What to produce
In the entries below, every line with the string "profile" is to be reported.

Records for the exercise
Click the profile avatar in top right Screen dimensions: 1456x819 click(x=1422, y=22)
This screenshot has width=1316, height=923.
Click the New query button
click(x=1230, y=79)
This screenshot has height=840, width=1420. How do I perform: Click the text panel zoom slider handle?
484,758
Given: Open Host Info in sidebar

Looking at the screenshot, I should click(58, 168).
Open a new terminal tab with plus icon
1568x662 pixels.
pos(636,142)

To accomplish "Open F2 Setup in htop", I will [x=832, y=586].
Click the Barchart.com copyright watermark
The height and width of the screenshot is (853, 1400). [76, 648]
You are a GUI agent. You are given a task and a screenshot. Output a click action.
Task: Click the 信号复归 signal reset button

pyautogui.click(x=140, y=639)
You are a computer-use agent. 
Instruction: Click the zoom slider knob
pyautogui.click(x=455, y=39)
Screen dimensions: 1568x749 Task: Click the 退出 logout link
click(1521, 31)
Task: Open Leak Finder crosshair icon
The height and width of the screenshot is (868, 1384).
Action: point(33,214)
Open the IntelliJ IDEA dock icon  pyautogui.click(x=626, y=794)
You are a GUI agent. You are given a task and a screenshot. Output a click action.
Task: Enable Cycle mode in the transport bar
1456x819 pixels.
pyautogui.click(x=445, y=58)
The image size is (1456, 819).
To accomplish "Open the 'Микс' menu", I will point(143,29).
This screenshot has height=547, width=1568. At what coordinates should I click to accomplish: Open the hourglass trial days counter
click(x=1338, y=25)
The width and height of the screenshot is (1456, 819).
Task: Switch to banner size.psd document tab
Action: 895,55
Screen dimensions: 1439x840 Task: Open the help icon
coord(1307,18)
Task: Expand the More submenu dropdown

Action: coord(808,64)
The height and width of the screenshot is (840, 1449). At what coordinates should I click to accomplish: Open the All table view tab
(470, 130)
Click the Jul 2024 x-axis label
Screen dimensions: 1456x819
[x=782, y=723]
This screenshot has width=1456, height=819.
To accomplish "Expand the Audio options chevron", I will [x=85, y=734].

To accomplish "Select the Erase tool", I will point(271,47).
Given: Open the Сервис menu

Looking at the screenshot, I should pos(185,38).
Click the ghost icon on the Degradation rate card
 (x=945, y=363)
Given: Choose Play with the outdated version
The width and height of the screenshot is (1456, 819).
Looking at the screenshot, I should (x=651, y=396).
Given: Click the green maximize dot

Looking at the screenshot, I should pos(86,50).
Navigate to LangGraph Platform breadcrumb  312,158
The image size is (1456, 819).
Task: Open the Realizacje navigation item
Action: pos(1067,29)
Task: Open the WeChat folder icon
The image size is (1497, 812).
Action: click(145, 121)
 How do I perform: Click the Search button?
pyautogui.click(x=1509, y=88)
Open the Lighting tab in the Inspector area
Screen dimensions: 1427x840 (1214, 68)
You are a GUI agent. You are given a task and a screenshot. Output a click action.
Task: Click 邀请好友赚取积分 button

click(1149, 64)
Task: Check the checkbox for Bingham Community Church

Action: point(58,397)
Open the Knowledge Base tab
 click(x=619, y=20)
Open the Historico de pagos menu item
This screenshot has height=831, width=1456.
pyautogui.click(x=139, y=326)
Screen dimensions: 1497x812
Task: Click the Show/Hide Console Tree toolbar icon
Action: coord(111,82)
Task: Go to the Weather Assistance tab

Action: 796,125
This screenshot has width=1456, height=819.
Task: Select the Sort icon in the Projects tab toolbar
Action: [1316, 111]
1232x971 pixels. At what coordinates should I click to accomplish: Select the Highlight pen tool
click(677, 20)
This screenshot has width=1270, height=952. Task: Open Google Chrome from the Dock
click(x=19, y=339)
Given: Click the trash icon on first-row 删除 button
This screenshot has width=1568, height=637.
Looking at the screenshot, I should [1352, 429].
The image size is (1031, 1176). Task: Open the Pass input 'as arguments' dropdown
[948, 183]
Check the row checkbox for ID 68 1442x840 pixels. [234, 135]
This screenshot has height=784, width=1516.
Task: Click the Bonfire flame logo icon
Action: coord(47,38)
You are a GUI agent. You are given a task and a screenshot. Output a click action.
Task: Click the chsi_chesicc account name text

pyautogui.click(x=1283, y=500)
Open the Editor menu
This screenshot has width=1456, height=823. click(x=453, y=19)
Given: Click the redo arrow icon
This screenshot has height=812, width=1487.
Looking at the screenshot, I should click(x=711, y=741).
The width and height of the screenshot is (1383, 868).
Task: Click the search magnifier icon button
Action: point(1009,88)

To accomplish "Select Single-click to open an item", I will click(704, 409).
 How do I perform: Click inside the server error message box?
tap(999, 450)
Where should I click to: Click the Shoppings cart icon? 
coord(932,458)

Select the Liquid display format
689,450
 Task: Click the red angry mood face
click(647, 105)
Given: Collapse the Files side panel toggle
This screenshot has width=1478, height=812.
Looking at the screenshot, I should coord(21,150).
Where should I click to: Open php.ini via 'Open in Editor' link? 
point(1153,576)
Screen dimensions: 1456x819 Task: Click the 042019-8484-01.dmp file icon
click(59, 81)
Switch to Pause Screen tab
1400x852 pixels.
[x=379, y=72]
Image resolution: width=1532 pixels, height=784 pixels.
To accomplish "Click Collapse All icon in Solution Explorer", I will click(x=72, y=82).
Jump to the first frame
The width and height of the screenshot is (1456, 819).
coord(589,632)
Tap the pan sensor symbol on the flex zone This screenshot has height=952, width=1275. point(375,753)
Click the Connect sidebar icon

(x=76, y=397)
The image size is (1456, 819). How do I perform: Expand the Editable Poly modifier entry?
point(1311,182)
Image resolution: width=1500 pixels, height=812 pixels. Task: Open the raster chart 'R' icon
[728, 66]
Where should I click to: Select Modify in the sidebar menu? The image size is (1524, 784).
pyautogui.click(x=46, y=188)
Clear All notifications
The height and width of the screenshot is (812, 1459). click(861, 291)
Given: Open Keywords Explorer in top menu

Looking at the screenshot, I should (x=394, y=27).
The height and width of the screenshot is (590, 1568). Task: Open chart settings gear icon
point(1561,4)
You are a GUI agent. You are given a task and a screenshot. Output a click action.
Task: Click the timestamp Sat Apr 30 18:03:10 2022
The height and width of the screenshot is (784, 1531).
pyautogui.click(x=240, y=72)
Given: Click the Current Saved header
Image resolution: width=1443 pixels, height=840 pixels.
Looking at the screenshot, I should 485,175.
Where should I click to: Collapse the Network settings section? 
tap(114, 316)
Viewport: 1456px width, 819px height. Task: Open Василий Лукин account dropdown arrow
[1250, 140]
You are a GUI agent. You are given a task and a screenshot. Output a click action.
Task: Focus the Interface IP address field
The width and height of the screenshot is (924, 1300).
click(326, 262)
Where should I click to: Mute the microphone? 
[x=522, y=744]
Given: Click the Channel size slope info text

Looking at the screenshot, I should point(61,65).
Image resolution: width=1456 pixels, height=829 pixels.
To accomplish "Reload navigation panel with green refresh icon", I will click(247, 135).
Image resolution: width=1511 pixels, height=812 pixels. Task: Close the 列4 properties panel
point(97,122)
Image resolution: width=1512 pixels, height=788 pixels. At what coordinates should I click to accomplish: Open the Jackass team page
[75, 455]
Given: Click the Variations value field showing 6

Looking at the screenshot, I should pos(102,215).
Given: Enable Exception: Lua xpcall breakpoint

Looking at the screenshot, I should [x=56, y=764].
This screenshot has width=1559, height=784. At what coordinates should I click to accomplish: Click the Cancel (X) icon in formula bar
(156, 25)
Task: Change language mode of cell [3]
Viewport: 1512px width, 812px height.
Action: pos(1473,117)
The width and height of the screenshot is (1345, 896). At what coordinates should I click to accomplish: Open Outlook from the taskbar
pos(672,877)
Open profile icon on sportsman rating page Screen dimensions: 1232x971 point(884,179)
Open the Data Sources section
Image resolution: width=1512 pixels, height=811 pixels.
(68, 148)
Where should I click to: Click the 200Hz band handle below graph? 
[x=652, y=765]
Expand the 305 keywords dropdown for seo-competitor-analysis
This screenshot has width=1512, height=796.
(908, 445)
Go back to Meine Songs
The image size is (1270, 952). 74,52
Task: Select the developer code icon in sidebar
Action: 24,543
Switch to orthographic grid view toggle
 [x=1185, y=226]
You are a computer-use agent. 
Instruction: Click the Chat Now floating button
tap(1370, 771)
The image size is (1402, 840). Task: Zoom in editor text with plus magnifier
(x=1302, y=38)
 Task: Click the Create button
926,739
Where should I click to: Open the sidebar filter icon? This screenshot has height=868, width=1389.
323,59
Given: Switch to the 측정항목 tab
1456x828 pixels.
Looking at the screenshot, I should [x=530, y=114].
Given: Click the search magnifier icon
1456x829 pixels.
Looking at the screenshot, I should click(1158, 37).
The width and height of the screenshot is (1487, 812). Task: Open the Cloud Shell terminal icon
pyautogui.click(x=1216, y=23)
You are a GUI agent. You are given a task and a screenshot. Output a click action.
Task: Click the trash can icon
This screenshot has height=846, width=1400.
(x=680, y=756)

Output of the task
Click the profile avatar in top right Screen dimensions: 1456x819 click(x=1422, y=22)
Open profile icon on sportsman rating page Screen dimensions: 1232x971 point(884,179)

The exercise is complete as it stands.